■ Document extract:
┌──
Julian, mostly because he's a unicorn and that he, lucky me, moved into my town within the first few days of creating it.


----------



## Puddle (Aug 14, 2013)

Hmm...well I haven't had him, but Beardo looks kinda sweet!


----------



## Trent the Paladin (Aug 14, 2013)

Lucha or Curlos. Both are pretty cool in my book, I've got Lucha and I usually hang out with Curlos in my brother's town.


----------



## Azzurro (Aug 14, 2013)

I like Tex and Lionel. Tex because penguins are my favorite, and his design is insanely cool. Lionel because lion/tiger villagers are a close favorite of mine, behind penguins, and he reminds me of a Nutcracker, and Christmas time. He's just so unique looking and I never see him in anyone's towns.


----------



## Xanarcah (Aug 15, 2013)

Julian, the sparkly unicorn! Although, Olaf is a close second, he keeps flattering me. xD; 


On a vaguely related note, Curlos is moving out of my town. .-. If anyone wants this smug sheep, please drop me a PM~


----------



## chriss (Aug 15, 2013)

Tex, I love that penguin.


----------



## Sleepy (Aug 15, 2013)

Chadder of course! He is made out of CHEESE for goodness sake.


----------



## niightwind (Aug 15, 2013)

Julian because unicorn.
But second place... Olaf. He's amazing. 8D


----------



## Rosalie1991 (Aug 15, 2013)

Jacques


----------



## Lavulin98 (Aug 15, 2013)

My favorite one is Chadder. I love that mouse!


----------



## Sherry (Aug 15, 2013)

Phil and Marshal. I was sad when I saw Phil camping and I had 10 villagers in my town.


----------



## Puffy (Aug 15, 2013)

O'hare. ouo


----------



## Hirisa (Aug 15, 2013)

I have two smug villagers, Henry and Zell. I dunno- it's not really a very interesting personality to me. But I do like Henry. 

If it were just based on looks, I'd probably say Rodney. Love that design.


----------



## radical6 (Aug 15, 2013)

lionel 
classy lion


----------



## ChaosKitten (Aug 15, 2013)
└──
■ Task list:
[A] According to the forum thread, what two reasons does Azzurro give for liking Tex?
[B] Copy out the stretch of the forum thread from "I have two smug" through "Love that design.", word for word.
[C] Pick up the forum thread after its final line and carry it further.

■ Extracted entries:
┌──
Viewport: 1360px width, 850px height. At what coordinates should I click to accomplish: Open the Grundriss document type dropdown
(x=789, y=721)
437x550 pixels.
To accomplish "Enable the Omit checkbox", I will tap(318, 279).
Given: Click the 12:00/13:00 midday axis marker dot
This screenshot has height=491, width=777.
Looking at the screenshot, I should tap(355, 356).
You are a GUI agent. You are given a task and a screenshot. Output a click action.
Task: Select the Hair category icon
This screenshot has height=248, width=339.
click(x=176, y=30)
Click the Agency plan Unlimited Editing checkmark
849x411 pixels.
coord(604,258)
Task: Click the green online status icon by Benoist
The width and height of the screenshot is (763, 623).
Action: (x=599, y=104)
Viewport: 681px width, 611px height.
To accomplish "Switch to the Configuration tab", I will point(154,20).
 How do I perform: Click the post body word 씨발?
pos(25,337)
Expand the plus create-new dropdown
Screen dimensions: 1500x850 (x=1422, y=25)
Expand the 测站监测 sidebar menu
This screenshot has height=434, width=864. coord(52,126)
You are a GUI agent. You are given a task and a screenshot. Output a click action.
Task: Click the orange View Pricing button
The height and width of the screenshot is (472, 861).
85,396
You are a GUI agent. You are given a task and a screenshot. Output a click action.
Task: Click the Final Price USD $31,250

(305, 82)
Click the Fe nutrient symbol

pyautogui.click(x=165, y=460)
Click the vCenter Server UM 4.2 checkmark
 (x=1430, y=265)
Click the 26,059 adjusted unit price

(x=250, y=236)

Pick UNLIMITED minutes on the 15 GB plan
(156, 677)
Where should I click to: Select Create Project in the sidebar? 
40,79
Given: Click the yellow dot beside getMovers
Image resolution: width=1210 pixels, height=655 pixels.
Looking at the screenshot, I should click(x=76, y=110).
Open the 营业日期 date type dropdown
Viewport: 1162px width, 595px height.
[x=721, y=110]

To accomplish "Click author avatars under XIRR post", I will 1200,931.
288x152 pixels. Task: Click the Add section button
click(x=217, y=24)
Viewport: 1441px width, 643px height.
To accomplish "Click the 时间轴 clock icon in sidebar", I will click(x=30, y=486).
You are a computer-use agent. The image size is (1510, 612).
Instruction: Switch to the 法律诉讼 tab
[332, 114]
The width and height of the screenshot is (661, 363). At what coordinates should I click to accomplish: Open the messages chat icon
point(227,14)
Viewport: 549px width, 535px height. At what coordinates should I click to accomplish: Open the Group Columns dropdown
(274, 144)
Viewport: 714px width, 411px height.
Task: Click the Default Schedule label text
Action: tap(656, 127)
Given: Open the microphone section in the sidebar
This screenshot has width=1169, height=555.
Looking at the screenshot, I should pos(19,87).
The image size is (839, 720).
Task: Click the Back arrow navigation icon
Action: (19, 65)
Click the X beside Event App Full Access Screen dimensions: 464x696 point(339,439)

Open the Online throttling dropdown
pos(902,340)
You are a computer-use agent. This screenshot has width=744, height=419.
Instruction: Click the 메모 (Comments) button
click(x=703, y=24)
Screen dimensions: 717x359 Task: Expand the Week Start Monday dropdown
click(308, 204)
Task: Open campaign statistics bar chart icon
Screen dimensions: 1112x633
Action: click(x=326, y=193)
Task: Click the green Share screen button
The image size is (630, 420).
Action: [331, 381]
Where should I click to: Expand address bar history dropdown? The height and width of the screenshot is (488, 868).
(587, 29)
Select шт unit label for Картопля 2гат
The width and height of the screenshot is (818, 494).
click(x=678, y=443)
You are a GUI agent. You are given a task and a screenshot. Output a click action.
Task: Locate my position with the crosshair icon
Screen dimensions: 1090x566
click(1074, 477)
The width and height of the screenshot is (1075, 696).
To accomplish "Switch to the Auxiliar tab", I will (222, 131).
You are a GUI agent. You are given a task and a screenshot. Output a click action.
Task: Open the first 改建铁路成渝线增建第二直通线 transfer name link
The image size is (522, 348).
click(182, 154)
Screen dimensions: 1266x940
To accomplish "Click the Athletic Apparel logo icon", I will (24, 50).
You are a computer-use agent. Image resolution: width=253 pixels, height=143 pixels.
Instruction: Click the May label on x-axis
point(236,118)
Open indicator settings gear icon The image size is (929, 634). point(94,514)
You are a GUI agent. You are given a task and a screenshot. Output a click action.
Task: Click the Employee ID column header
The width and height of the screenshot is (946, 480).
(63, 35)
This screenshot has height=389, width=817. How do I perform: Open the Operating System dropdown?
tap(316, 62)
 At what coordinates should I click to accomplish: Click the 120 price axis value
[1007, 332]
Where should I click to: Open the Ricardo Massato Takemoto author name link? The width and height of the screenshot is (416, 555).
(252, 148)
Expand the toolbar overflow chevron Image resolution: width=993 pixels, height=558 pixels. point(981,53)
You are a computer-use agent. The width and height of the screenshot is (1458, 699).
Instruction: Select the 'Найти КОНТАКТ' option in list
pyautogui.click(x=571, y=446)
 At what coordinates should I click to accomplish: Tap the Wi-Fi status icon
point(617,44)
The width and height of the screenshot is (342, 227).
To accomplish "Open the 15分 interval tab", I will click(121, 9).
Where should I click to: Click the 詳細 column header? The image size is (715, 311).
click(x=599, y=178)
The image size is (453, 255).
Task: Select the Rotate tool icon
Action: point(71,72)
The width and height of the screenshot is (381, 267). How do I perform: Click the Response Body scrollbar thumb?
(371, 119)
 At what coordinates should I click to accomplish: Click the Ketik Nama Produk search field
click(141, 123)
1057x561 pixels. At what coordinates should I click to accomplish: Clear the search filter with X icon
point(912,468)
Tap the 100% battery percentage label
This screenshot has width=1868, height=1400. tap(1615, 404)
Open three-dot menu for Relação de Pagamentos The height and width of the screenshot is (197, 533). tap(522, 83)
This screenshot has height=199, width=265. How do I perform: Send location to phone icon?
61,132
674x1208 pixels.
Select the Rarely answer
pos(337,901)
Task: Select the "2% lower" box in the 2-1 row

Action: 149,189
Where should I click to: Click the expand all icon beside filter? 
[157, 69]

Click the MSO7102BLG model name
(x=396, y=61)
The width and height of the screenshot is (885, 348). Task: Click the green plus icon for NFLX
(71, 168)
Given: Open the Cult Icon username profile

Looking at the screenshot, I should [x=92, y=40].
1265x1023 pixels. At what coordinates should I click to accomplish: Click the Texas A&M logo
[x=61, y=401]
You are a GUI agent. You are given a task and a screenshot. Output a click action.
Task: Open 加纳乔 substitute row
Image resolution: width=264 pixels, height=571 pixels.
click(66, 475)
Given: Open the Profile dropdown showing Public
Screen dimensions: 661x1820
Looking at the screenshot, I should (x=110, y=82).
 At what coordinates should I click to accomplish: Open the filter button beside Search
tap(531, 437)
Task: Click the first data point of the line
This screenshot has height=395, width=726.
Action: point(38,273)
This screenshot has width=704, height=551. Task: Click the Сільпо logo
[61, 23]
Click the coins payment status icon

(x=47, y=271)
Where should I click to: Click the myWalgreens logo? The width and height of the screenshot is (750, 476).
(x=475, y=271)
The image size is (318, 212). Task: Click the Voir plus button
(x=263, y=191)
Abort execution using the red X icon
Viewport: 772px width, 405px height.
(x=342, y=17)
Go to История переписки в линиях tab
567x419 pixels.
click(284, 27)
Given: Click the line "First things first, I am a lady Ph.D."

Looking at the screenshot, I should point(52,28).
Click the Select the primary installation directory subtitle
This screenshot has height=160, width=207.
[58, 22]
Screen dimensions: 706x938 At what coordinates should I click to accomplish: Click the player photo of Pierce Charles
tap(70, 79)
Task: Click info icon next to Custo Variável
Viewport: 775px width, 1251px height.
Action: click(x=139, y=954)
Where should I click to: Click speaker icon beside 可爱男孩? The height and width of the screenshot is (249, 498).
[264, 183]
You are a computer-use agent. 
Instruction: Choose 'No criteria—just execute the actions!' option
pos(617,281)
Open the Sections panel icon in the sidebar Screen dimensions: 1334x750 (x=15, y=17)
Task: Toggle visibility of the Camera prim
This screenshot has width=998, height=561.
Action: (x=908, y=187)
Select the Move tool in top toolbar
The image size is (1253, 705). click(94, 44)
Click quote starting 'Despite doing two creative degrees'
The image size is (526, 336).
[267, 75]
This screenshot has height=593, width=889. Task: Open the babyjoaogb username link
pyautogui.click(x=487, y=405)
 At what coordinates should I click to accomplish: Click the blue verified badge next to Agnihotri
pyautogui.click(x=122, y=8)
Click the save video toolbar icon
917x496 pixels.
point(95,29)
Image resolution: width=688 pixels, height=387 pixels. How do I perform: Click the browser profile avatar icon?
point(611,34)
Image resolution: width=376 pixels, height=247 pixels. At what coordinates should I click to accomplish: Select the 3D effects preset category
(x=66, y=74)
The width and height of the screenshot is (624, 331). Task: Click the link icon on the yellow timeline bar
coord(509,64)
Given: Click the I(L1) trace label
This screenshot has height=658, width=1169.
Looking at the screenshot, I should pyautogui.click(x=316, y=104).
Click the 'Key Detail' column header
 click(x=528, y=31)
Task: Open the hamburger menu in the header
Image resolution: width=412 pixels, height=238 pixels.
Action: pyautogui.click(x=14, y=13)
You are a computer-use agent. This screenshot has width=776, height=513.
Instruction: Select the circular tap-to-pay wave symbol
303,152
└──
■ The replies:
[A] Penguins are Azzurro's favorite, and Tex's design is insanely cool.

[B]
I have two smug villagers, Henry and Zell. I dunno- it's not really a very interesting personality to me. But I do like Henry. 

If it were just based on looks, I'd probably say Rodney. Love that design.

[C]
Right now my town has both Shep and Ed. I snatched up Shep from my campsite and love him! And I have a soft spot for Ed because I've had him in past games when he was a jock. Smug suits him better. <3


----------



## ravenkaw (Aug 15, 2013)

Well, I've only ever had one smug villager, but my favorite is PHIL! He's never leaving! I love him; he's such an oddball, but also so sweet! But Marshal does look adorable, and Julian looks quite interesting! Zell also has a very unique look!


----------



## Farobi (Aug 16, 2013)

ChaosKitten said:


> Right now my town has both Shep and Ed. I snatched up Shep from my campsite and love him! And I have a soft spot for Ed because I've had him in past games when he was a jock. Smug suits him better. <3



Aw damn, I want Shep! :3


----------



## KitchenWhisk (Aug 16, 2013)

I like Ed, Kidd, Zell, and Shep about equally. They're all so cute I can't choose


----------



## lolskies (Aug 16, 2013)

Julian. He is a unicorn. A blue unicorn.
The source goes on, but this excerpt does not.